I was almost not going to post it because I felt like I needed to be focused on other things. But at the same time, I am a consumer, I’m a comedian, and this is funny [laughs]. I love to make people laugh and my whole thing was I don’t like to complain about something if I don’t at least have a solution to go with it. So, [for the R&B Verzuz,] if I see someone with shaky breath control or needs to work on their blending, I just put it out there that I’m willing to assist. [Laughs] That’s the thing: Hit me up, let’s work together, and we can get this moving in the right direction.

I was serious [in the post] when I said come to the show. I wanted them all to be there. They would’ve been taken care of and have a great seat. They would get a full comprehension of what it means to use your voice as an instrument. When you spend time with it, when you really take it serious, then the results are going to show. For a lot of us, if we did not have music or our voices, we would’ve pressed eject on this motherf—ker a long time ago.

After it was all said and done, has anyone taken you up on the chance to stay after altar call and workshop with you?
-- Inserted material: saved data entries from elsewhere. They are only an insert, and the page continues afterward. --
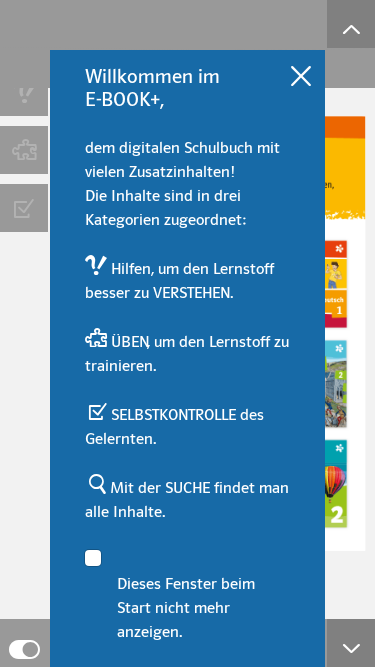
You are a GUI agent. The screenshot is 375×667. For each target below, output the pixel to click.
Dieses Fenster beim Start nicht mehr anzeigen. (186, 608)
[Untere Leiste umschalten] (351, 643)
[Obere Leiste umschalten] (351, 24)
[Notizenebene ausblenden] (24, 643)
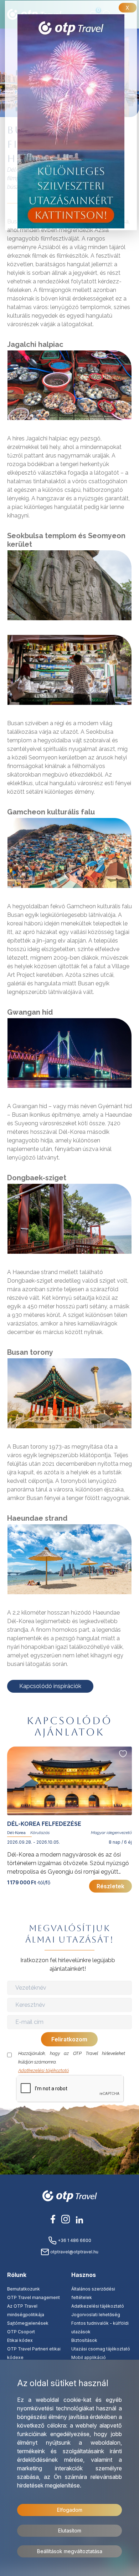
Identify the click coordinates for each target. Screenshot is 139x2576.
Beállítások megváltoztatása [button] (69, 2551)
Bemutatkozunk (23, 2289)
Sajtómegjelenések (27, 2323)
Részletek (110, 1886)
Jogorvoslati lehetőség (95, 2314)
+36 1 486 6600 (74, 2240)
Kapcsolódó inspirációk (50, 1686)
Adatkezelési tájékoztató (43, 2070)
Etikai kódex (20, 2340)
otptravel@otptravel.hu (73, 2251)
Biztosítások (84, 2340)
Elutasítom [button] (69, 2530)
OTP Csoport (21, 2331)
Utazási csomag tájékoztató (100, 2349)
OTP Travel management (33, 2297)
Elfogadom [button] (69, 2510)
There were people who wanted to be in it, but as far as [those who were on
Verzuz], ain’t nobody responding [laughs]. It’s OK, I’m just gonna send them the DVD.

For those who missed your Step Into My Office tour, but are excited to delve into Wanderlust — sum up why this project is important to be placed into audiophiles’ rotation?

We are in dire need of some razzle dazzle in the music scene right now. Everybody is so sad. Everything is so dark. Don’t nobody know how to love. Their discernment is off. Mercury is in retrograde and I just want everyone to pop their shoulders effortlessly to this album. That’s why [on Wanderlust] there’s only three-and-a-half songs out of 12 songs that are below 80 bpm. Anything else that you hear is going to move the body, hell, even the slow stuff got some knocks to it [laughs].

I’m really interested in people dissecting "New Management," which was inspired by the end of Lil Nas X’s "Call Me By Your Name" video, and started out as a joke. But then as I’m writing the song, I made it into a song and started to dive into my childhood traumas, which led into realizing that everything I was taught to be afraid of was a fear tactic. Now, I’m able to live my life happily as a human being and revel in this opportunity to experience this beautiful thing called life.